Mr. Bushlat : Деклассированным элементам

09:59  11-03-2008
Весна за окном выглядела удивительно грязной. По осклизлой серой улице вяло перемещались полумертвые нечистоплотные прохожие. Закопченные, угрюмые машины, сновали вдоль дороги подобно чудовищным крысам. Низко нависшее небо источало из себя тяжелый трупный дождь. В воздухе пахло землей и мокрым картоном.
С ненавистью, Окороков отвернулся от окна. Моросящий дождь, что вот уже третий день не останавливался ни на секунду, казалось, поселился в его душе, липко обвил сердце, водяным паром забрался в легкие. Окороков ощущал себя утопленником.
«Черти что творится, уеду-ка в Гагры!» - нелепо подумалось ему. Образ неведомого этого городка, название которого всплыло вдруг из глубин подсознания, ассоциировался у него со степом и отчего-то с белыми ночами.
Сумрачно, обвел он взглядом свой кабинет. Предметы, что ранее казались ему изящными, ныне, в призрачном свете, что лился из окна, преобразились. Безвкусием и пылью веяло от дубового стола, глубокого кресла, конторки «под старину». Фотографии на стенах преисполнились пошлости. Лица партнеров, пусть и не любимых, но, несомненно, уважаемых Окороковым людей, глумились со стен.
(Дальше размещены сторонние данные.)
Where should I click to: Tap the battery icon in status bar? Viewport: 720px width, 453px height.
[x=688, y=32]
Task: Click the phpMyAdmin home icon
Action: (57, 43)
Чушь, все чушь. Все пустое! Ему сорок девять лет, и дождь живет у него в легких. Что толку от руководящей должности, если сама жизнь его и не жизнь, а бестолковое какое-то копошение в бесконечных хлопотах и надуманных тревогах. Через три месяца, ему стукнет пятьдесят, а еще через некоторое время, он помрет, ведь обязательно же помрет, от сердечного приступа ли, от инсульта,… возможно, от рака простаты… Окороков поежился. И далее лишь пустота. Опустеет ли его кабинет или юркий зам, человек отвратительной совершенно конструкции, тотчас же займет еще не остывшее после него кресло? Что случится с машиной, квартирой? Кто позаботится о теле? К чему все это?
С неудовольствием и какой-то сердечной икотой, воззрился он на горку бумаг на столе. Сами бумаги эти, показались ему не более чем оберточными. В них завернута его скорая агония и смерть. После, развеют его пепел по ветру и скажут на панихиде-мол, жил да был такой, Савелий Окороков, пятидесяти с гаком лет, и не принес он человечеству ни вреда ни пользы, и умер он и сгнил, а сгнив, дал запах и червя и стал землей и от этого миру была превеликая польза.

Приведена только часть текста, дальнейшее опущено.